Task statement
Word for word, write out all of the entries that follow.

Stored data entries
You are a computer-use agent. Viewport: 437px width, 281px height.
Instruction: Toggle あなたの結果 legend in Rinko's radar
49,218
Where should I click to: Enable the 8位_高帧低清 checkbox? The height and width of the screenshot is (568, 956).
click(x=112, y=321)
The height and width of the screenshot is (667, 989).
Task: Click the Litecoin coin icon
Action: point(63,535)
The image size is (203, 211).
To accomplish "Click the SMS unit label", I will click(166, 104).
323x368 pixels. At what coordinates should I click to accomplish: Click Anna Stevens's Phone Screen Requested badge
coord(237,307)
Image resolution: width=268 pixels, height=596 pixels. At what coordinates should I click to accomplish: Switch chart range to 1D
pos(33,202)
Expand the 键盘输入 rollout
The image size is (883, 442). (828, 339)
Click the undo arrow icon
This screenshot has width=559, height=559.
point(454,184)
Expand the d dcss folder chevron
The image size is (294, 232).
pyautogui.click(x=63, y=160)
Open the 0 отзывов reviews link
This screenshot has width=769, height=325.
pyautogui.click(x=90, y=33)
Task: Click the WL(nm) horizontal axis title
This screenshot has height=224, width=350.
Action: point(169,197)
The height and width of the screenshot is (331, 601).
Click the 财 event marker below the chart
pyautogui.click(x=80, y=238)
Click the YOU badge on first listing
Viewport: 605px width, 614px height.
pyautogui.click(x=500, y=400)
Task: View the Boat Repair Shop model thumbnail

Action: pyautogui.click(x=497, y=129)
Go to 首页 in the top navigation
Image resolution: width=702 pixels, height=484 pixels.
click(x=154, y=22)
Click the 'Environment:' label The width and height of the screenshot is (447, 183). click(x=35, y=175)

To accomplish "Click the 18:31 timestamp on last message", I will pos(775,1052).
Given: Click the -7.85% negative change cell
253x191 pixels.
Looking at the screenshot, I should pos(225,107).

Final answer
You are a computer-use agent. Viewport: 437px width, 281px height.
Instruction: Toggle あなたの結果 legend in Rinko's radar
49,218
Where should I click to: Enable the 8位_高帧低清 checkbox? The height and width of the screenshot is (568, 956).
click(x=112, y=321)
The height and width of the screenshot is (667, 989).
Task: Click the Litecoin coin icon
Action: point(63,535)
The image size is (203, 211).
To accomplish "Click the SMS unit label", I will click(166, 104).
323x368 pixels. At what coordinates should I click to accomplish: Click Anna Stevens's Phone Screen Requested badge
coord(237,307)
Image resolution: width=268 pixels, height=596 pixels. At what coordinates should I click to accomplish: Switch chart range to 1D
pos(33,202)
Expand the 键盘输入 rollout
The image size is (883, 442). (828, 339)
Click the undo arrow icon
This screenshot has width=559, height=559.
point(454,184)
Expand the d dcss folder chevron
The image size is (294, 232).
pyautogui.click(x=63, y=160)
Open the 0 отзывов reviews link
This screenshot has width=769, height=325.
pyautogui.click(x=90, y=33)
Task: Click the WL(nm) horizontal axis title
This screenshot has height=224, width=350.
Action: point(169,197)
The height and width of the screenshot is (331, 601).
Click the 财 event marker below the chart
pyautogui.click(x=80, y=238)
Click the YOU badge on first listing
Viewport: 605px width, 614px height.
pyautogui.click(x=500, y=400)
Task: View the Boat Repair Shop model thumbnail

Action: pyautogui.click(x=497, y=129)
Go to 首页 in the top navigation
Image resolution: width=702 pixels, height=484 pixels.
click(x=154, y=22)
Click the 'Environment:' label The width and height of the screenshot is (447, 183). click(x=35, y=175)

To accomplish "Click the 18:31 timestamp on last message", I will pos(775,1052).
Given: Click the -7.85% negative change cell
253x191 pixels.
Looking at the screenshot, I should pos(225,107).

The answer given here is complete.